Geoffroy de Saint Gilles observe une évolution récente, notamment du côté de la gendarmerie. Désormais, certaines informations sont diffusées directement sur les réseaux sociaux avant même d’être transmises à la presse. « Ils font des posts Facebook avant de parler aux journalistes, ça peut être frustrant. »
Les relations apparaissent en revanche plus compliquées avec les services de secours. « Avec les pompiers, c’est extrêmement différent d’un commandant à l’autre : certains nous parlent alors que d’autres pas du tout. » Dans le département du Nord, après une attaque à la hache survenue dans un supermarché à Jeumont en 2022, le préfet avait souhaité couper les échanges entre les journalistes et les pompiers. Il reprochait à ces derniers d’avoir communiqué directement des informations à la presse avant même l’intervention des forces de l’ordre, alors que l’affaire présentait un possible caractère terroriste.
Jonathan Guérin décrit lui aussi une transformation profonde des rapports entre journalistes et institutions policières. « On essaie de multiplier les sources police-justice pour que nos radars soient toujours actifs et qu’on puisse toujours être le réceptacle de potentielles informations. »
« Un journalisme de préfecture »
Derrière cette évolution se dessine, selon lui, un risque plus large : celui d’un « journalisme de préfecture ». Une situation d’autant plus problématique que de nombreuses affaires du quotidien échappent désormais à la presse locale. « On n’a pas des meurtres tous les jours, mais une bonne histoire de stupéfiants ou d’arnaques peut intéresser les lecteurs. Il y a des sujets qu’on refuse de nous donner parce que les forces de l’ordre n’ont pas le temps ou qu’ils n’en voient pas l’intérêt. »
Pour Jonathan Guérin, cette raréfaction des informations s’explique moins par la mauvaise volonté individuelle que par une évolution des consignes hiérarchiques au sein des institutions : « Les sources se tarissent parce que ce sont les ordres. »
Louane Vergeau
« Il y a peu de filtrage de l’information »
Jean* est chef de service dans le commissariat d’une ville moyenne du Pas-de-Calais : « Nos rapports avec les journalistes sont basés sur la confiance, tout se passe très bien. » Jean est clair, il n’y a pas d’hostilité envers les journalistes au sein de son commissariat. Il explique que des points réguliers sont faits avec les localiers, qui se déplacent très souvent ou, faute de temps, passent des appels, pour être au courant des dernières affaires. Concernant les informations qui sont dévoilées ou non aux journalistes, Jean fait le point : « On ne communique pas sur les affaires intra-familiales ou celles qui touchent aux mineurs. Le procureur décide de ce qui peut être dit ou non concernant les grosses affaires. Souvent, quand c’est gros, on n’en parle pas trop au début. »

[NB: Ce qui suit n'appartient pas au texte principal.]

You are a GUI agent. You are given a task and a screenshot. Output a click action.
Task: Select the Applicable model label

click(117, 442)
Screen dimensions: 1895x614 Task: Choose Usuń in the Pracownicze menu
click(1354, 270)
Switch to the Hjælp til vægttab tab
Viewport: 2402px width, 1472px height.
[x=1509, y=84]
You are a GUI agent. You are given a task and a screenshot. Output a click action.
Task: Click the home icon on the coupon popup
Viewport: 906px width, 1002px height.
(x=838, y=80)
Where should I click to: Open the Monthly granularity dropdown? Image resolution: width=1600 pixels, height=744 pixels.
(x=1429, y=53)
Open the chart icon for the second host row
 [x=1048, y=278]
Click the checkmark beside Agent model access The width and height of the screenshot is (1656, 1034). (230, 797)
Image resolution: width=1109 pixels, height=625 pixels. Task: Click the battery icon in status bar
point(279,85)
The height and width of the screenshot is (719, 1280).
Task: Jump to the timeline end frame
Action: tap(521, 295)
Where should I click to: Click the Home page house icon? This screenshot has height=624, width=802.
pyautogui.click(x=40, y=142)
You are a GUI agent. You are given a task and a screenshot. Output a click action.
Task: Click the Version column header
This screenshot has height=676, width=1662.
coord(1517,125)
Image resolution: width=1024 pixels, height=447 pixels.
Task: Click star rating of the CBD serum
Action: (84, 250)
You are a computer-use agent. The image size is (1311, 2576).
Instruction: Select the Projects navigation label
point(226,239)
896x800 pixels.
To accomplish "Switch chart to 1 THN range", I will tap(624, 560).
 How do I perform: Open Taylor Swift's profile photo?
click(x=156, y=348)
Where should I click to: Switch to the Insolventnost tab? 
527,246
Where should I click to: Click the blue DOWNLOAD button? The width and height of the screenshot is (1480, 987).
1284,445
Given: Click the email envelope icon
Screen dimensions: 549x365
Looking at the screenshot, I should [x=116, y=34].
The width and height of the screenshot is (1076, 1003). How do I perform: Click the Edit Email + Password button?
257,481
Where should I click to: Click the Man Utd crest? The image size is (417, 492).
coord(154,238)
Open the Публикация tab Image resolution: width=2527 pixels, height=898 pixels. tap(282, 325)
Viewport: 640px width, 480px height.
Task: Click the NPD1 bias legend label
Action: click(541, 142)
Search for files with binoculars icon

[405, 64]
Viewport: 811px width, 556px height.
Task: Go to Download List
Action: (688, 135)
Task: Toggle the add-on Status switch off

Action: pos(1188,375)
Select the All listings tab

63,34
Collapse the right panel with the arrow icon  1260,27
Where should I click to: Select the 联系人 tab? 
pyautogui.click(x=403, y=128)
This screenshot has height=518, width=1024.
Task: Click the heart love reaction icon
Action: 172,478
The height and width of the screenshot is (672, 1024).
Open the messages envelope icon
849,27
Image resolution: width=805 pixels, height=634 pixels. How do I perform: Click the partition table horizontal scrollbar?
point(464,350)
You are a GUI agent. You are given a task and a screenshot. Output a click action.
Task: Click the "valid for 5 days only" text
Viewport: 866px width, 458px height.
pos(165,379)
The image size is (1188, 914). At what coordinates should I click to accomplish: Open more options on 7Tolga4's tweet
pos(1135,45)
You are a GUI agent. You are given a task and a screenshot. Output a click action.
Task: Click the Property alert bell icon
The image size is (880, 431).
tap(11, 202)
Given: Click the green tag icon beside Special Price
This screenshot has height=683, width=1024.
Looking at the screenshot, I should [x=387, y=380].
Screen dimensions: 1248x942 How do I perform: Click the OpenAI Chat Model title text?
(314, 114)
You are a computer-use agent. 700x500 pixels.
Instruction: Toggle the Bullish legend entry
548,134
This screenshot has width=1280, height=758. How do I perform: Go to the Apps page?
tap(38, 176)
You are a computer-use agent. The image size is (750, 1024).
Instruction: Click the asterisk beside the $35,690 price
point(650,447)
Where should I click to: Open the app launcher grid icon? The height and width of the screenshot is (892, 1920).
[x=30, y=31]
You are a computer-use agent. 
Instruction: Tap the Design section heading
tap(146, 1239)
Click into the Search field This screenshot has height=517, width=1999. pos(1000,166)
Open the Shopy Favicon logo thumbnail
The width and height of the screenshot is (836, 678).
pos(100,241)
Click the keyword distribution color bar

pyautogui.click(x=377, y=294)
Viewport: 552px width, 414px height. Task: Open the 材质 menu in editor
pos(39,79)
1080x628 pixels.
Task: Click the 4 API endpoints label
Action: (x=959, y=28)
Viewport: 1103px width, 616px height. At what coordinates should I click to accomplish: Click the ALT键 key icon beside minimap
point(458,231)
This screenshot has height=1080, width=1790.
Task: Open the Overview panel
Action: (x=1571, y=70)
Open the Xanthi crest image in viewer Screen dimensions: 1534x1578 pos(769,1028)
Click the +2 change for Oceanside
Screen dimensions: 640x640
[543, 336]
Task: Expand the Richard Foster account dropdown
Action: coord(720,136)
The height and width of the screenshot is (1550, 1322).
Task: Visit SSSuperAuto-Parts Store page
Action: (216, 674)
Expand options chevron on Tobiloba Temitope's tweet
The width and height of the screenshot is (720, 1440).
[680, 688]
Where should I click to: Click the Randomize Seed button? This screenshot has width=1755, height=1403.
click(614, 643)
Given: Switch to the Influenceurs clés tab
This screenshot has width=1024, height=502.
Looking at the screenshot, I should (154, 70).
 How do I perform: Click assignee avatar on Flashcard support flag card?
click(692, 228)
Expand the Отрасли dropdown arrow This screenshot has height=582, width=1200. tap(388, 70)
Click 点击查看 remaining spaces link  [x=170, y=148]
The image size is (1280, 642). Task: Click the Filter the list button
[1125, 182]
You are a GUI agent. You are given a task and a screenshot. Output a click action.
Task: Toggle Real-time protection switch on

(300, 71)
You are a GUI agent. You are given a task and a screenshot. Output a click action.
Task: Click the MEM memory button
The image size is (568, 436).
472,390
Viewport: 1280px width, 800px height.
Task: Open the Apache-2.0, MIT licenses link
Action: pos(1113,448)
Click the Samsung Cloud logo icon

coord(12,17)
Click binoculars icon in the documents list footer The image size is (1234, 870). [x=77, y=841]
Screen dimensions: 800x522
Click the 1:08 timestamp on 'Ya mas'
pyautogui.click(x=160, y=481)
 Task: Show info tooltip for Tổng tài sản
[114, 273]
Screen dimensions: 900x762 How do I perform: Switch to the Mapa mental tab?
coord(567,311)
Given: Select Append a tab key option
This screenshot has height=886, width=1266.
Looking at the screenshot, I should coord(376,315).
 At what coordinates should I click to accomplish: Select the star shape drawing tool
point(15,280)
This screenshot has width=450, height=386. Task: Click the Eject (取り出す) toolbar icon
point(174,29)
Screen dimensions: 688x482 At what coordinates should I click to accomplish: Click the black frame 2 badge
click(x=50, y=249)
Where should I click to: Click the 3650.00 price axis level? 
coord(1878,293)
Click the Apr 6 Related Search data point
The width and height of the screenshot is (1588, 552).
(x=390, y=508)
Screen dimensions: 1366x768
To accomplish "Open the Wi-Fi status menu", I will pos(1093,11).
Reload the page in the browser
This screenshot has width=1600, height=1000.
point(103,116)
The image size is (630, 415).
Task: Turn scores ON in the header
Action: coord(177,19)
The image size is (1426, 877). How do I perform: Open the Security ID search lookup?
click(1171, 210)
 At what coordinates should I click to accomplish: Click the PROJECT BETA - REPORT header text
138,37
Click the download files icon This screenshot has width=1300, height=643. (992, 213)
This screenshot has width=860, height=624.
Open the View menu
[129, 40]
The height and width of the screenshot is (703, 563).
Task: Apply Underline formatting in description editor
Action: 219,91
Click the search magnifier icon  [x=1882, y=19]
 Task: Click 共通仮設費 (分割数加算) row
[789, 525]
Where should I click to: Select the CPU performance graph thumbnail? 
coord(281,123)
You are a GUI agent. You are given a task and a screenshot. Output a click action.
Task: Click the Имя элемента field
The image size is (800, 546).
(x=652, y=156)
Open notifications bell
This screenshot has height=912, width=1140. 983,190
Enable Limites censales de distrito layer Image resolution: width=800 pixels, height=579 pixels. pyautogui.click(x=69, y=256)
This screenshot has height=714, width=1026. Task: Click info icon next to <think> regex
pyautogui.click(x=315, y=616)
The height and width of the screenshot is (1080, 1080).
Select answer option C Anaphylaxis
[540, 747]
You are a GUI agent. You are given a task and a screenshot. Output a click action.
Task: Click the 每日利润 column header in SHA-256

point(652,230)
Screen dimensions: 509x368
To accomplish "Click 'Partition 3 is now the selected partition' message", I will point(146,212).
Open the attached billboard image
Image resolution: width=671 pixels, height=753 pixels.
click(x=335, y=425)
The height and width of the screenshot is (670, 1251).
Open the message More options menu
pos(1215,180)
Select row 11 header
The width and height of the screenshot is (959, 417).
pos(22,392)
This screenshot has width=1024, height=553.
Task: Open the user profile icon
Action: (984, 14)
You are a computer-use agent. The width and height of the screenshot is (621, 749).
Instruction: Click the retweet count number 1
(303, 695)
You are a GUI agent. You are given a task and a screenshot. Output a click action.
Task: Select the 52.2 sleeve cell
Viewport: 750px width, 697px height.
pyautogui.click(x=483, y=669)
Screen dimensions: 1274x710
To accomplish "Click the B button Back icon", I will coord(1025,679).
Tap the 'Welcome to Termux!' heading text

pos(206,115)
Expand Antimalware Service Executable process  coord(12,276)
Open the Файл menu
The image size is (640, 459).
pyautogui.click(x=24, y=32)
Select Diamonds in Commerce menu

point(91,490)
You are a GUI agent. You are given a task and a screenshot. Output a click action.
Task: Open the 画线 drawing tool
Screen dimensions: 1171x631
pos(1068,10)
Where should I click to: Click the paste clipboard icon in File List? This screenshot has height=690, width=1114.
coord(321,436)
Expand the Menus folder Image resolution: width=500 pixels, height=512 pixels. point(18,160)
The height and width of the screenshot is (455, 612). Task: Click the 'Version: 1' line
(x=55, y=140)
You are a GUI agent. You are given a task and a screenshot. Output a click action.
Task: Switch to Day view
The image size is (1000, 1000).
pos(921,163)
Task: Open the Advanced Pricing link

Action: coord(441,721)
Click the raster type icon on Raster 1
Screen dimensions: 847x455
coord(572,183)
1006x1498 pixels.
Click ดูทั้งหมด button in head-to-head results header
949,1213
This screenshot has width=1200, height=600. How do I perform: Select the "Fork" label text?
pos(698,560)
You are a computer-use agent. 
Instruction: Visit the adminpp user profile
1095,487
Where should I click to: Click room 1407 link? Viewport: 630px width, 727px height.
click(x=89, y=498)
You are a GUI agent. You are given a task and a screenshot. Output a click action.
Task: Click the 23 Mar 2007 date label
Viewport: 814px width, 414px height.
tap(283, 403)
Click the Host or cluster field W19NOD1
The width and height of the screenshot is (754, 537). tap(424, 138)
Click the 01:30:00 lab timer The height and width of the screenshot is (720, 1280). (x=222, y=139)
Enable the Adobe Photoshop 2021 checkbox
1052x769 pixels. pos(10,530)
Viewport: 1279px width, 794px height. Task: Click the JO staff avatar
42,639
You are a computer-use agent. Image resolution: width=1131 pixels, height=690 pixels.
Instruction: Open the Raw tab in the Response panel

Pierre Lemaire, officier de presse à la direction de la police nationale, va dans le même sens : « [Le parquet] peut déléguer à un chef de service en local, un commissaire ou commandant. Au niveau national, il y a la porte-parole de la police nationale qui peut s’exprimer sur tous les sujets liés à l’institution. » Quant aux difficultés grandissantes à l’accès aux sources évoquées par certains journalistes, Jean n’est pas d’accord. « Je trouve que globalement, la presse a encore pas mal d’accès aux affaires. Il y a peu de filtrage de l’information pour ma part. »
Axel Gallet
*Pour préserver l’anonymat souhaité par l’interlocuteur, le prénom a été modifié.